Steinhoff International has sold its UK furniture retailing business to Alteri Investors’ new retail fund as it strives to cut debt, the Financial Times reported. The stores Bensons for Beds, Harveys Furniture and upholstery and bedding manufacturers Relyon have been owned by the troubled South African conglomerate since 2005 but have struggled recently as UK consumers turn more cautious about big-ticket items. In the year to September 2017, the last period for which accounts are available, Bensons and Harveys made a combined operating loss of £28m on sales of £566m.
The South African government signaled it’s going to take a hardline approach to its cash-strapped national airline as labor unions prepared to strike over pay and job cuts, forcing the carrier to cancel almost all its flights over the next two days, Bloomberg News reported. “If some tough decisions need to be made, we’ll make them,” Public Enterprises Minister Pravin Gordhan said in a speech at a conference in New York Thursday.
South Africa’s post office is cutting several hundred jobs, the second state-owned company in as many days to detail plans to lay off workers as the government looks to slash its wage bill, Bloomberg News reported. Finance Minister Tito Mboweni signaled last month he’s intent on lowering the government’s payroll costs, which consume 35% of national spending. The cuts are part of a plan to defend the nation’s last remaining investment-grade credit rating, which has a negative outlook.
Telkom SA SOC Ltd. offered to buy Cell C Pty Ltd. and combine South Africa’s two smallest mobile network operators to better compete against larger rivals, according to people familiar with the matter, Bloomberg News reported. The bid includes a plan to reduce Cell C’s debt and renegotiate contracts with suppliers, the people said, asking not to be identified because negotiations are ongoing. Telkom wants to take over the management of Cell C’s business, they said. The approach comes as Cell C explores options with MTN Group Ltd.
South African Airways, the beleaguered state-owned airline that’s reliant on government financial support to continue operating, has started a restructuring process that could see its workforce cut by almost a fifth, Bloomberg News reported. As required by South African law, the carrier has started talks with labor unions about its plans, which could affect 944 of its 5,149 employees, SAA said in an emailed statement. The proposed restructuring includes all SAA divisions and departments, excluding its Mango Airlines, Air Chefs and SAA Technical units, it said.

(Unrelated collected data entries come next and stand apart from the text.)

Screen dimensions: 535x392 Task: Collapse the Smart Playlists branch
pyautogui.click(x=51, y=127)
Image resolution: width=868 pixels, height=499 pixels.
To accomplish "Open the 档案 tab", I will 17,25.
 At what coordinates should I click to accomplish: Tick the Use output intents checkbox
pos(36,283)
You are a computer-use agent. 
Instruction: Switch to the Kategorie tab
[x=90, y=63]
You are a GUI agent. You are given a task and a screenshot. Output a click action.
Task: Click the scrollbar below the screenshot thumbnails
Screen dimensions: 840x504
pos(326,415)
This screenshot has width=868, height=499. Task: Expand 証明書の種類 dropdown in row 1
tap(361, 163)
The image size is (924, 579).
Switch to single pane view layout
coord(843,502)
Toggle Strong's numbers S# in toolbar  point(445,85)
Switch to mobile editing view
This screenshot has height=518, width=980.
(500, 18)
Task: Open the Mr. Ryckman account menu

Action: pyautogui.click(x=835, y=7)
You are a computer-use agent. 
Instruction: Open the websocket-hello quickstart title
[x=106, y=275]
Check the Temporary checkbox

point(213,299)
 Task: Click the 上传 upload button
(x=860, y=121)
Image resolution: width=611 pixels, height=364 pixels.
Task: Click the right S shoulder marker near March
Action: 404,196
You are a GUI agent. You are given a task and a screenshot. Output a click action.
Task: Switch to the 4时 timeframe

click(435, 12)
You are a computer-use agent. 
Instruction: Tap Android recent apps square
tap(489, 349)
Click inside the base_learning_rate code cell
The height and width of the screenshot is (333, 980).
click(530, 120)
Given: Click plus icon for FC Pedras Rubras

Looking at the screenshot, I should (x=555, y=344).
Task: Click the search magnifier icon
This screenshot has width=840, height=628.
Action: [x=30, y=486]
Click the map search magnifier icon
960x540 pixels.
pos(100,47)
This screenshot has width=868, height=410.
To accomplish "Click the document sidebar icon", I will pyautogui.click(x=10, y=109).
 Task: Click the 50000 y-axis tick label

Some investors are getting out of Eskom Holdings SOC Ltd. dollar bonds amid concern South Africa is taking too long to implement a turnaround plan and explain what it will do about the utility’s $30 billion of debt, Yahoo Finance reported. Yields on the struggling power company’s dollar bonds due 2025 climbed to a one-month high on Wednesday, even though the government’s 138 billion rand ($9.3 billion) bailout has bought it some time to reorganize its finances.
Cities across South Africa are due to host parades for the country’s rugby team in coming days, following last weekend’s emphatic victory in the World Cup final in Japan. In financial markets, too, there were scenes of celebration on Monday after Moody’s elected not to downgrade the country’s debt to junk, the Financial Times reported.
For a quarter-century, South Africa has been able to count on an investment-grade rating from Moody’s Investors Service, Bloomberg News reported. Bond buyers lately may be forgiven for wondering why. Financial markets have been pricing in a downgrade for months, and the other two major rating companies have had South Africa at junk status for two years. Should Moody’s follow suit, the nation would suffer enormous financial consequences.
Fitch Ratings Ltd. said that while South Africa’s worsening debt forecasts don’t include the threats posed by the state taking on any of the embattled power utility’s 450 billion rand ($30 billion) of debt, any risks posed by this are reflected in the nation’s current credit assessment, Bloomberg News reported. Finance Minister Tito Mboweni presented a rapidly deteriorating outlook in his medium-term budget policy statement on Wednesday, with gross government debt seen surging to 80.9% of gross domestic product in the 2028 fiscal year unless urgent action is taken.